Она ждала там. Его подруга. Не то чтобы ждала — у нее просто вошло в привычку быть рядом со мной, когда она хотела быть с ним. Они увидели друг друга одновременно, и она узнала его.
— Стреляй! — закричал Уилрайт.
Она радостно бросилась к Аресу, не обращая внимания на остальных, доверяя ему, как доверяла всегда. Я видела, что, когда Арес поднимал ружье, в глазах его стояли слезы.
— Стреляй же!
— Нет! — воскликнула я, но он не услышал, а может быть, и услышал, но это его не остановило.
Арес выстрелил. Прицел был как всегда точен. Тело волчицы дернулось в воздухе, и она рухнула на землю уже бездыханной. Арес рванулся к подруге, не слыша предостерегающих возгласов и выстрелов, рвущих тяжелый воздух.
Пока Арес изливал свою печаль в звуках, в которых человеческое было едва различимо, волчата — но они уже были не волчатами, а взрослыми молодыми волками — устремились к убийце матери. Град пуль и картечи не замедлил их бега — недаром они были детьми оборотня. Волки бросились на Ареса: один вцепился ему в горло, остальные ожесточенно рвали зубами плоть отца. Фермеры, пораженные ужасом, пустились наутек, и я осталась единственной свидетельницей этой последней страшной сцены: четверо молодых волков, цепочкой сбегающих с холма, и два мертвых тела, на которые я роняла в знак скорби свои последние листья. И всем сияние луны.
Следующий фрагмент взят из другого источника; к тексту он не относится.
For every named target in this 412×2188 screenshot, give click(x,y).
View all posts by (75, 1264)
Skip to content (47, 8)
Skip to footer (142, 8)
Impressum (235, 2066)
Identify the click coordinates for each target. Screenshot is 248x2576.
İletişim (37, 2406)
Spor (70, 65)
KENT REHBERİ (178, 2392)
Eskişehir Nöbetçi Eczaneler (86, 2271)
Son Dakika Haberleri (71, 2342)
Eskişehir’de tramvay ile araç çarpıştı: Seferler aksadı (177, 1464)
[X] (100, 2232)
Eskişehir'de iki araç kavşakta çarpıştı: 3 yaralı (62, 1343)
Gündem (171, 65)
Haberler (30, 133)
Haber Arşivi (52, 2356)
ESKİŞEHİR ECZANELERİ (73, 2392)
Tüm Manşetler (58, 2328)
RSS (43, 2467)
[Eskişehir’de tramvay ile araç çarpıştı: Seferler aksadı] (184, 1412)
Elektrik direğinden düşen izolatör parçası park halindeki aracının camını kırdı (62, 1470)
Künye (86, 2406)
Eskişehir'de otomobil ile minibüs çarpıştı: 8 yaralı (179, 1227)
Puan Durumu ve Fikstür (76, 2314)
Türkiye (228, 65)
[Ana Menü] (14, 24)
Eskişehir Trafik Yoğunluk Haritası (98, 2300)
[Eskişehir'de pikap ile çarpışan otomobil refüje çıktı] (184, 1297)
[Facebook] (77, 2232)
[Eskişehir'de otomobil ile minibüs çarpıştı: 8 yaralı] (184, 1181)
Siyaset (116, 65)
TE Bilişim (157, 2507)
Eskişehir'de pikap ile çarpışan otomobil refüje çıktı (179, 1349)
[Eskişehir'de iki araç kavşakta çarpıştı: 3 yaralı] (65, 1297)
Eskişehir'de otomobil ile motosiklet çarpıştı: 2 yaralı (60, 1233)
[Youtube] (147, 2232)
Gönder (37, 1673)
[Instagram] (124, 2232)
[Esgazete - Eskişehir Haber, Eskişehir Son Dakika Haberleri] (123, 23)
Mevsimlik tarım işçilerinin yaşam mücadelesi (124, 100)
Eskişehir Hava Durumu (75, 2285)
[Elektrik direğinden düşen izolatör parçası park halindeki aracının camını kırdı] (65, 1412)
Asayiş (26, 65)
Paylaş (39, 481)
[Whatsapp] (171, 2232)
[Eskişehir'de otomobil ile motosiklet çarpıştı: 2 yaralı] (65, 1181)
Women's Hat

Надеюсь, благосклонный читатель простит меня за то, что я собираюсь завершить свою историю моралью. Мне приходилось слышать, что хорошая история не нуждается в морали, но такова уж моя старомодная привычка — размышлять над виденным и искать закономерности в событиях жизни. Когда в одном существе сливаются две природы, худшая, как правило, берет верх над лучшей, и неизбежная трагедия человека-волка состоит в том, что он не может жить в мире ни с тем, ни с другим из двух извечно враждующих племен.
Наталия Сафронова
ЕСЛИ МИР В САМОМ ДЕЛЕ — ТЕАТР…
Как-то среди ТВ-новостей мелькнул сюжет о новом приемнике верховного правителя Тибета — Далай-ламы, решившего удалиться от дел.
Объектив приблизил поразительное в своей неподвижности лицо ребенка, выбранного по традиции ламаистскими жрецами а качестве земного представителя Будды. Перед камерой он держался соответственно своему сану: поза «лотоса», невозмутимое выражение лица.
Для обычного ребенка подобная неподвижность — симптом психического неблагополучия, для будущего Далай-ламы — его признак самоуглубленности, склонности к созерцанию.
Мальчика уже долго тренировали; почти с пеленок ему пришлось «жить в роли», которую предстоит играть до конца дней.
Герою Т. Диша гораздо сложнее: ему предстоит играть сразу две роли.
Впрочем, только ли герою писателя-фантаста?